WHAT YOU WILL DO: The entries below are to be restated exactly, and their images are to be omitted.
--- START ---
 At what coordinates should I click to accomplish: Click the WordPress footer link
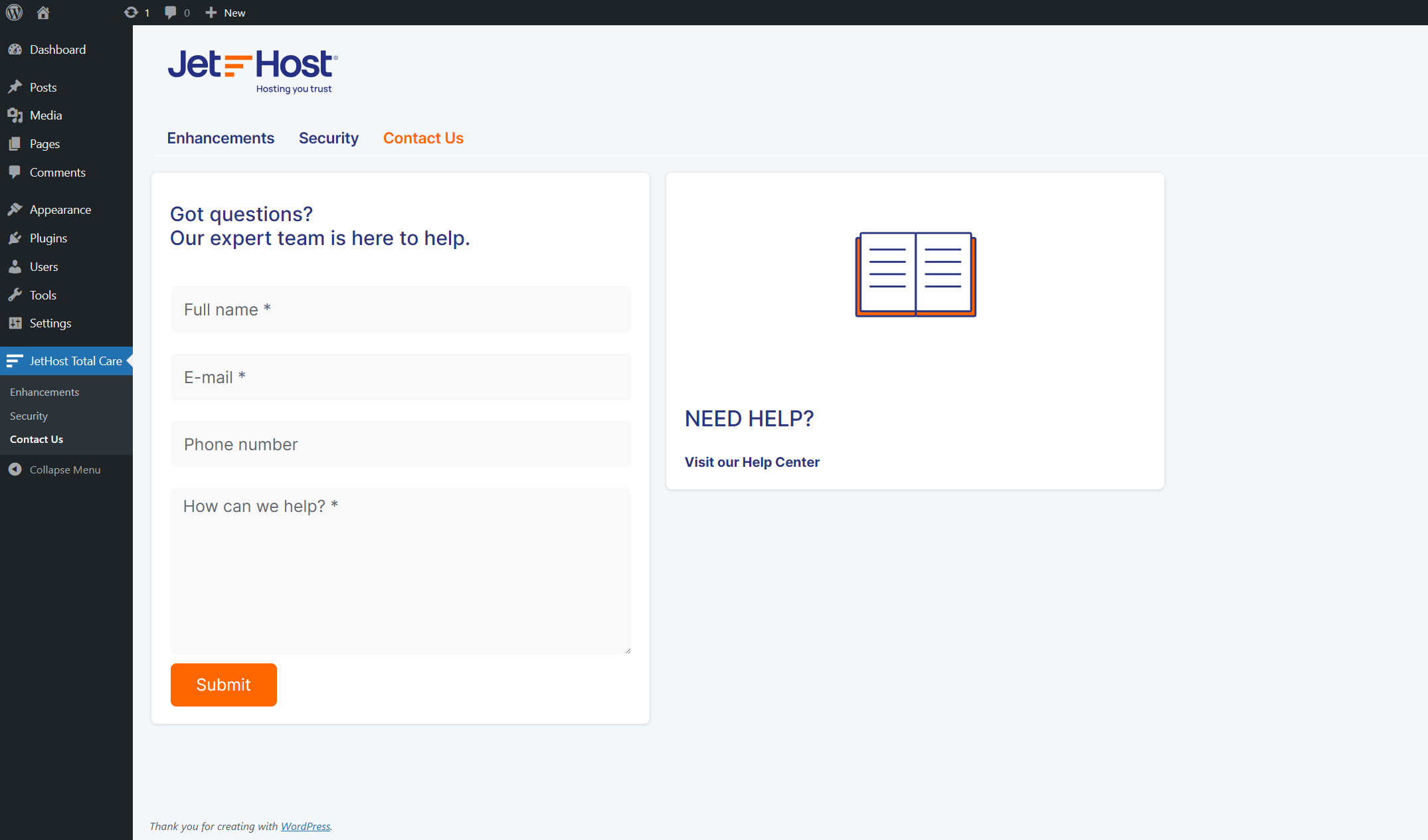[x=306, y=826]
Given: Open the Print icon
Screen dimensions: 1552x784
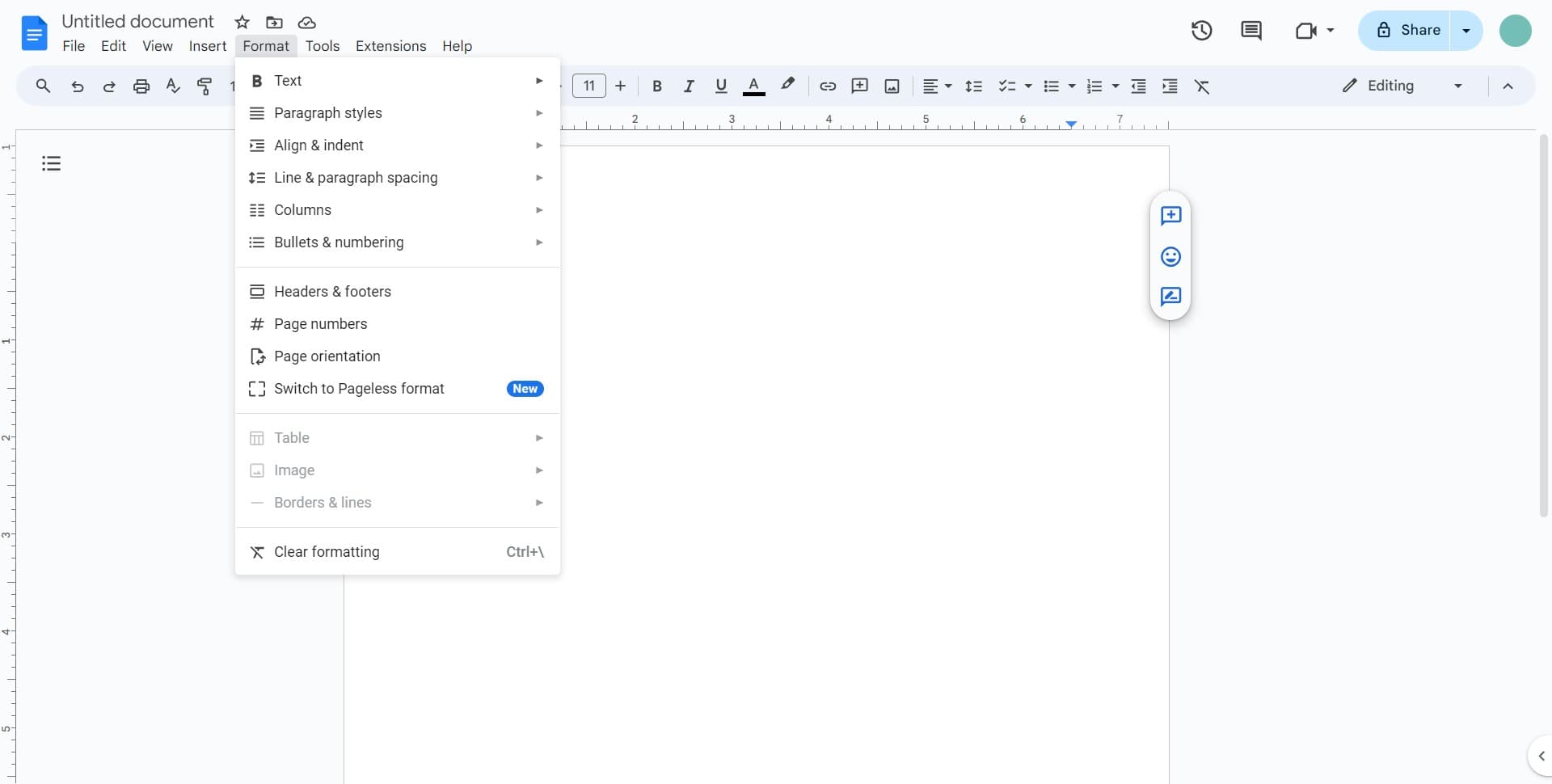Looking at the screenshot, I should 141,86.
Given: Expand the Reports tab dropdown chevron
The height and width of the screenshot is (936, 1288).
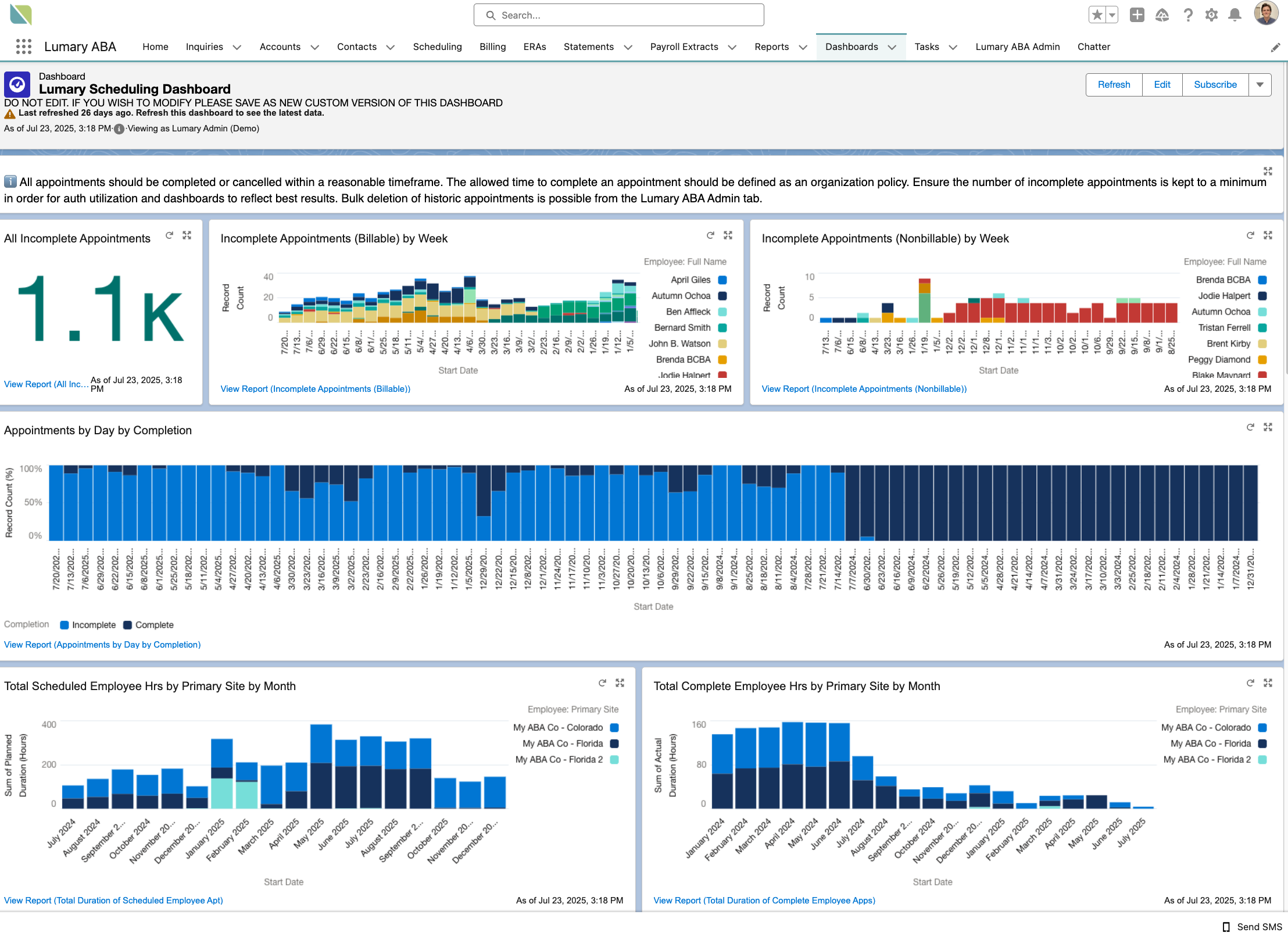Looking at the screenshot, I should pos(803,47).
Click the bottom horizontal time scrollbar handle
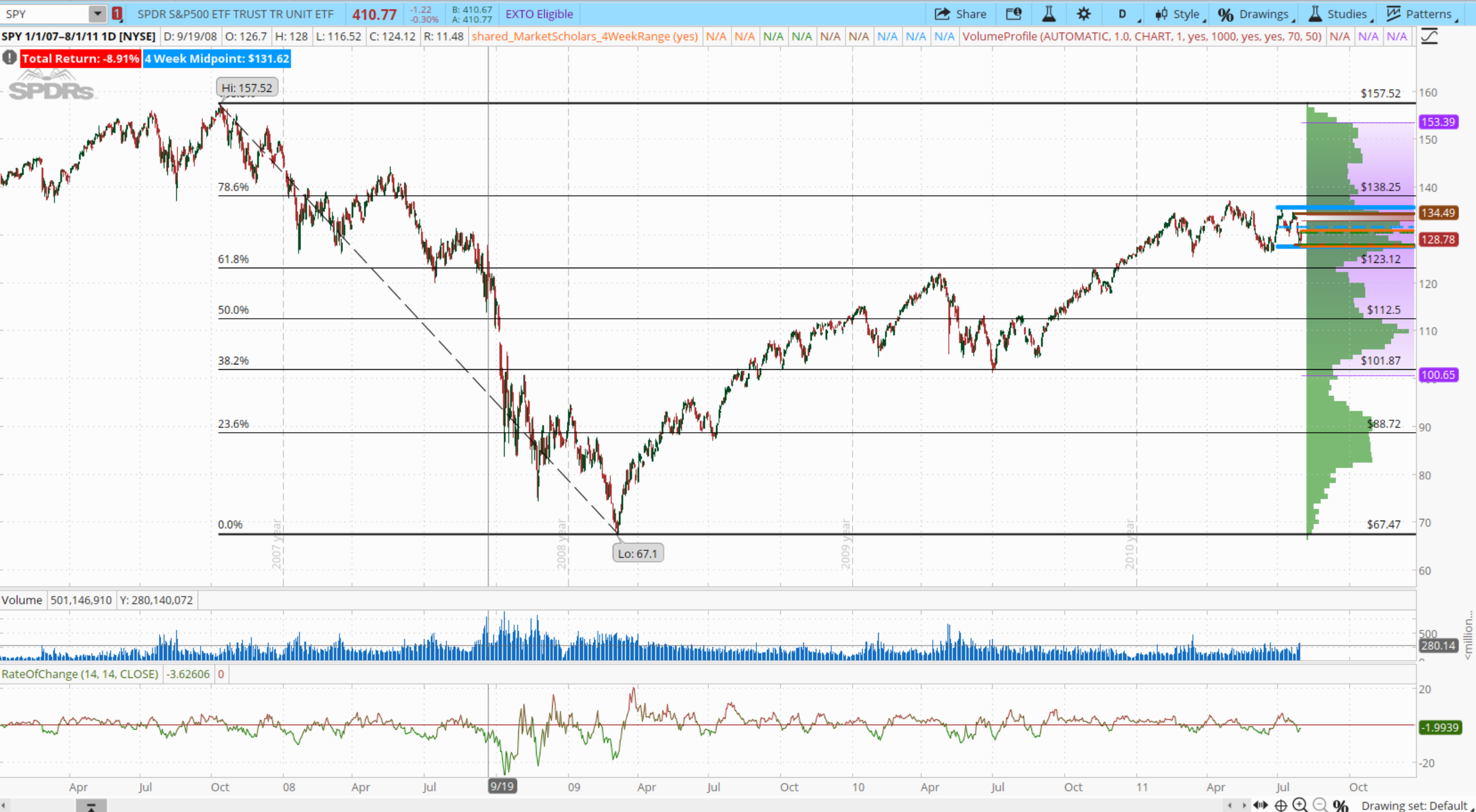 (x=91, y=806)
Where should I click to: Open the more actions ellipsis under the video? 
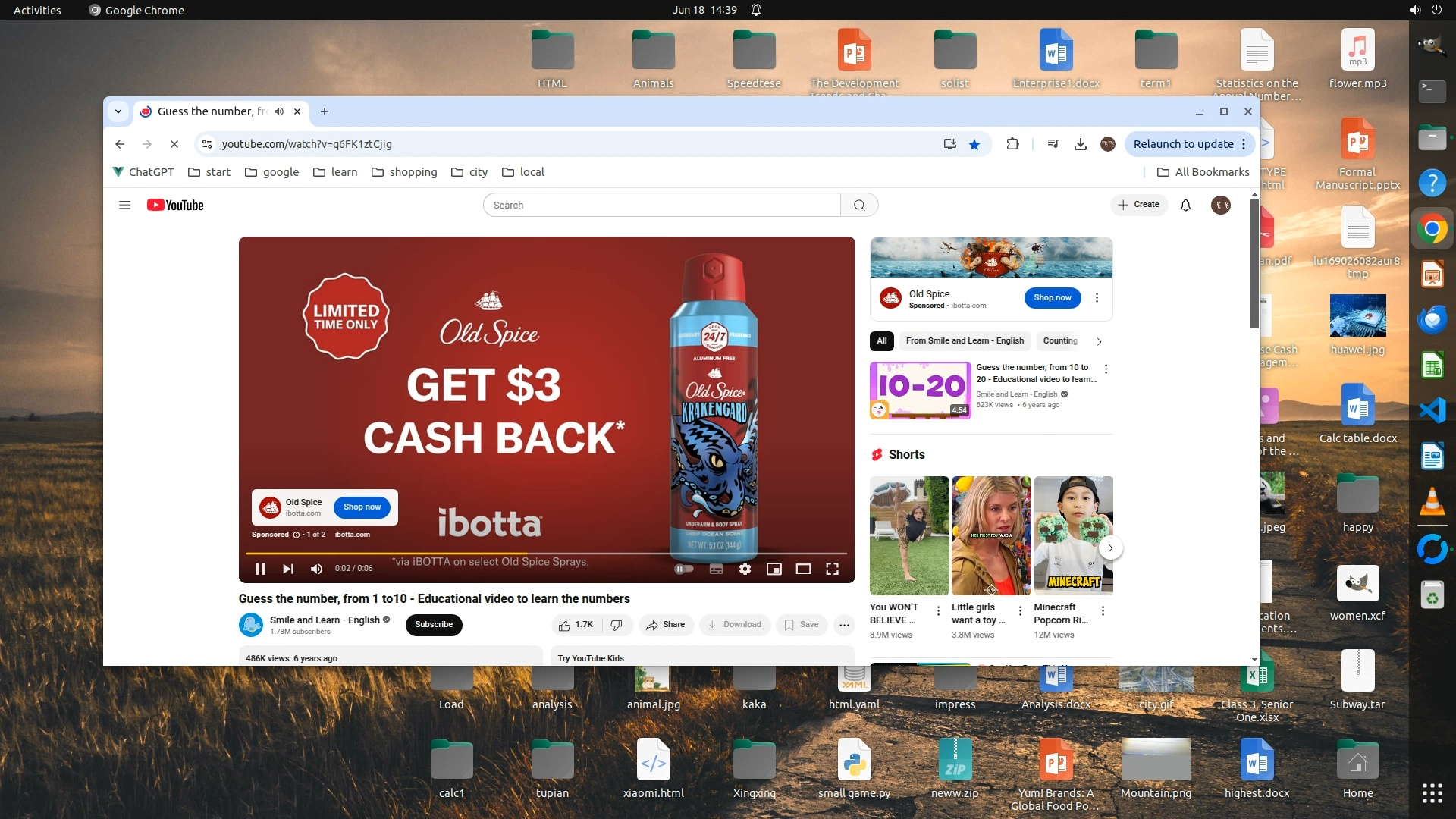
--- END ---
RESULT OF THIS TASK:
 At what coordinates should I click to accomplish: Click the WordPress footer link
[x=306, y=826]
Given: Open the Print icon
Screen dimensions: 1552x784
Looking at the screenshot, I should 141,86.
Given: Expand the Reports tab dropdown chevron
The height and width of the screenshot is (936, 1288).
Looking at the screenshot, I should pos(803,47).
Click the bottom horizontal time scrollbar handle
 (x=91, y=806)
Where should I click to: Open the more actions ellipsis under the video? 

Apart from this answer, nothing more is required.